To submit an Offer in Compromise, IRS Form 656 must be completed. Additionally, you must submit Form 433-A, Collection Information Statement of Individuals, or Form 433-B, Collection Information Settlement for Businesses, if the offer is based on the doubt that the taxpayer could ever pay the full amount of tax owed. The OIC offer should be a fair and reasonable one with the intention to satisfy the debt based on a true ability to pay.

The Form 433-OIC Worksheet is used in mathematically determining what a reasonable offer can be. An inadequate offer could be rejected without an opportunity to appeal the final determination made by the IRS.

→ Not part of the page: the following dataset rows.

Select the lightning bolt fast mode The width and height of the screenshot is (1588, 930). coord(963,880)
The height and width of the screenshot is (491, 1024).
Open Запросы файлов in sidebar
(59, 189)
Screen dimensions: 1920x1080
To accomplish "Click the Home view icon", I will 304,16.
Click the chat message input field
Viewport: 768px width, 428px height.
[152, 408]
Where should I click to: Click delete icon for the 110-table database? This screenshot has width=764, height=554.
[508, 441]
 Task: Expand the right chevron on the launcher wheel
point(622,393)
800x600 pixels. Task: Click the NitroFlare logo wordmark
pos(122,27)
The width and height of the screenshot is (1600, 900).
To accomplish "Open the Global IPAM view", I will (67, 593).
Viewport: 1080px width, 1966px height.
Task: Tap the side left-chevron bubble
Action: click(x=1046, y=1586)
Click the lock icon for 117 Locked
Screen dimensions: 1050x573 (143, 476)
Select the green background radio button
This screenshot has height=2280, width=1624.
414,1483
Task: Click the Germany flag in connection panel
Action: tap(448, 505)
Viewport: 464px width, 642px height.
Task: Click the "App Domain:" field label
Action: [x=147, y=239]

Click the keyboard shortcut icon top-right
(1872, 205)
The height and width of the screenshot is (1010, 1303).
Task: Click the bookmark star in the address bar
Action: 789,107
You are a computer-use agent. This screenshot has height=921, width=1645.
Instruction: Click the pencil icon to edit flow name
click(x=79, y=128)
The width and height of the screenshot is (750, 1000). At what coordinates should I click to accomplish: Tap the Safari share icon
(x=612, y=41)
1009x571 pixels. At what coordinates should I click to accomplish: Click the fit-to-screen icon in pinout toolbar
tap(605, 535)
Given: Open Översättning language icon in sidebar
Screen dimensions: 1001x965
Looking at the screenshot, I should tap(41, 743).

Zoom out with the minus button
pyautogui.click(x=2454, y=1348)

All new Offers in Compromise from taxpayers living in Alaska, Alabama, Arizona, California, Colo- rado, Hawaii, Idaho, Kentucky, Louisiana, Missi-ssippi, Montana, Nevada, New Mexico, Oregon, Tennessee, Texas, Utah, Washington, Wisconsin, and Wyoming are filed in the Memphis Internal Revenue facility in Memphis, Tennessee, while all other states submit offers to the Brookhaven Internal Revenue Service facility in Holtsville, New York.

Evaluation of the Offer

The IRS will determine your client’s future income potential and ability to pay the obligations by evaluating the taxpayer’s education, profession or trade, age and experience, health, and overall history of filing and paying taxes. An Offer in Compromise is not considered if your client has not filed all federal tax returns or is presently involved in an open bankruptcy proceeding. Other considerations in determining payment include the current borrowing or liquidation value of marketable securities, cash values in life insurance policies, and IRA and Keogh accounts. However, any assets in 401(k) qualified retirement plans are not included in the determination of ability to pay. Personal property and real estate property values are reviewed at ownership percentage and appraisal values as well. If the taxpayer is a shareholder in a closely-held corporation, any interest over $10,000 is considered income for the repayment plan. This prevents any assets from accumulating in the corporation.

Only One Chance

Neither the taxpayer nor the government can reopen a settled case unless there was falsification of information, concealment of assets, or mistakes of material facts. To insure that taxpayers are not repeat offenders, the IRS requires a written agreement from the OIC taxpayer to file and pay taxes on time for the subsequent five years. If the taxpayer fails to comply with this obligation, then the original agreement is voided and the old tax debt, including interest and penalties, are returned to the IRS collection division and a Notice of Federal Tax Lien is filed on the tax liabilities. If your client filed a joint offer with his spouse or ex-spouse, the agreement will not default even if his spouse or ex-spouse violates the future compliance provisions.

How It Works

The negotiation process with the IRS will take place by mail, over the phone with the ACS Unit (Automated Collection System), or in person with an IRS Revenue Officer. If the amounts owed are more than $20,000, a Revenue Officer is personally involved with satisfying the case. In reality, very few of the Offers in Compromise applications are approved. However, the IRS will accept an offer that reflects potential collection. The OIC process is a legitimate alternative to satisfy a tax delinquency for the taxpayer at the earliest time and at the lowest cost to the government. When appropriate, an Offer in Compromise can be a win-win situation for the taxpayer and the government.